TEXT SEGMENT:
-------------------------

Welcome to Two Minute Money, Yahoo Finance’s new personal finance series offering quick explanations for some the the most important questions involving your money.
Congrats. You’ve just scored a great job! And you’re earning a steady paycheck—finally.
It’s never too early to plan for your retirement.
Think of your retirement accounts as rewarding yourself for being patient. Persistence pays off! The earlier you invest the easier retirement will be.
401(k)’s are popular because they’re easy to manage and sometimes your employer chips in. And yet 1/3 of eligible millennials aren’t signing up for free money.
Most companies offer 401(k) plans. Like health care, you might be auto-enrolled when you start your job. Later opportunities for enrollment come once a year, around December.
Here’s how 401(k)’s work…
A fraction of each paycheck gets invested in your retirement fund—before taxes are deducted.
Did I mention free money? Because in addition to tax savings, your company might match a portion of your annual contribution. Say you invest 3% of your income—some employers will match you dollar-for dollar. Say you make $55,000 a year. At 3%, what comes out of your yearly paycheck is $1,650, but what goes into your 401k is $3,300. A generous company will match a higher percentage. An extremely generous, lovable company will match your contributions up to 6% of gross income.
What should you invest in? 401(K)s give you options. A good reason to enroll now is you can confidently invest more of your savings in index fund based mutual funds and target date funds —with potentially greater payouts. But you can devote most of your savings to more stable bonds as you get closer to retirement.
Is there a catch?
Yes, severe tax penalties if you cash out before 65. So don’t cash out early. Patience pays off play the long game.
There’s an upside if you do and here’s what you get: a break on your tax returns. A quarter of your annual contributions—roughly—can be written off each year tax-free interest for decades. While your 401(k) matures, earnings compound tax free.

-------------------------

PROBLEMS AND TASKS:
- A) Answer these questions using the 401(k) article:
(i) What fraction of eligible millennials are not signing up for 401(k) plans?
(ii) Around what month do later opportunities for 401(k) enrollment come?
(iii) For someone making $55,000 a year who invests 3% with a dollar-for-dollar match, how much goes into the 401(k) each year?
- B) Print the part of the 401(k) article starting at "Did I mention" and ending at "of gross income.".

Saved data entries:
-------------------------

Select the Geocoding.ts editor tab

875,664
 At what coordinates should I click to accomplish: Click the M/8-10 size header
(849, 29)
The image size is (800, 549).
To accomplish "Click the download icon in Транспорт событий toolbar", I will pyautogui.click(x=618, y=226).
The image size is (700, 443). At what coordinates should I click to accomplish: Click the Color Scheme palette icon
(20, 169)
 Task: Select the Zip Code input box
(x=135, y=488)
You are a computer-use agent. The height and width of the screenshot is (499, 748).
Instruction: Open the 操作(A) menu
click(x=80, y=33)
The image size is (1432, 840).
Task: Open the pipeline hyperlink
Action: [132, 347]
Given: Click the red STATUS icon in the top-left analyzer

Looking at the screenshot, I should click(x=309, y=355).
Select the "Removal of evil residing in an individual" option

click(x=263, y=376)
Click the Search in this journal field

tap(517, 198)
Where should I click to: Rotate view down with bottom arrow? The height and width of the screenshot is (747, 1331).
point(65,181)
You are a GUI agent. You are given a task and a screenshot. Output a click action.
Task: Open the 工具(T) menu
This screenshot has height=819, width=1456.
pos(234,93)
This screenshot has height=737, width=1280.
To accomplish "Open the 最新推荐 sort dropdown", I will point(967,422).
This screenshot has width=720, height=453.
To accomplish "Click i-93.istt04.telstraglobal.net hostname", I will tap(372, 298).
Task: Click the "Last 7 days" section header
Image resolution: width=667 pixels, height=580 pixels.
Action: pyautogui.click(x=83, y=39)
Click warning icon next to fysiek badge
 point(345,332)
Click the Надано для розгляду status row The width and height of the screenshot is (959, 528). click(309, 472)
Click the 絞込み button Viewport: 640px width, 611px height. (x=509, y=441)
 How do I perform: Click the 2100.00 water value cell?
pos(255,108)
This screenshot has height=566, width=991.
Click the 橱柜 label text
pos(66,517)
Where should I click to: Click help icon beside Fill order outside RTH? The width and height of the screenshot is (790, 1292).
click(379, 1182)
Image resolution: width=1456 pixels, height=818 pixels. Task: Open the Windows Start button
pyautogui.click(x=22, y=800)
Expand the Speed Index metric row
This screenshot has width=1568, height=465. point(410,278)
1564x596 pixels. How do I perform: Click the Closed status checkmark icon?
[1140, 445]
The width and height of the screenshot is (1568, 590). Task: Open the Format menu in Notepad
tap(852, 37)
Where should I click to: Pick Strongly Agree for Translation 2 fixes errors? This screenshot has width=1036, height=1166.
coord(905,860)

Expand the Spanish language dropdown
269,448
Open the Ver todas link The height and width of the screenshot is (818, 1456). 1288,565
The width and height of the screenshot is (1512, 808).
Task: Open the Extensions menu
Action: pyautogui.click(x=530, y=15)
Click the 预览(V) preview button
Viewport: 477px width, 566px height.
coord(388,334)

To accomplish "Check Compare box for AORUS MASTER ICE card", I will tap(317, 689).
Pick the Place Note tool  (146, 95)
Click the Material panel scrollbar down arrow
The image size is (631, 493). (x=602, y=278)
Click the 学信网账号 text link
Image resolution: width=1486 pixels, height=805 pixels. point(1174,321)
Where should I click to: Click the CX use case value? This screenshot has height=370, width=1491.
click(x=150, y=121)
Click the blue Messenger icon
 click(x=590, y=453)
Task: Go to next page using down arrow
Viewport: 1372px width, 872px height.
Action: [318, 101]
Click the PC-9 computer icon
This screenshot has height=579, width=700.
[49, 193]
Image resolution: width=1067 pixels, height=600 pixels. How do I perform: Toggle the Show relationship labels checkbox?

-------------------------

RESPONSES BY TASK:
- A)
(i) One third (1/3).
(ii) December.
(iii) $3,300.

- B)
Did I mention free money? Because in addition to tax savings, your company might match a portion of your annual contribution. Say you invest 3% of your income—some employers will match you dollar-for dollar. Say you make $55,000 a year. At 3%, what comes out of your yearly paycheck is $1,650, but what goes into your 401k is $3,300. A generous company will match a higher percentage. An extremely generous, lovable company will match your contributions up to 6% of gross income.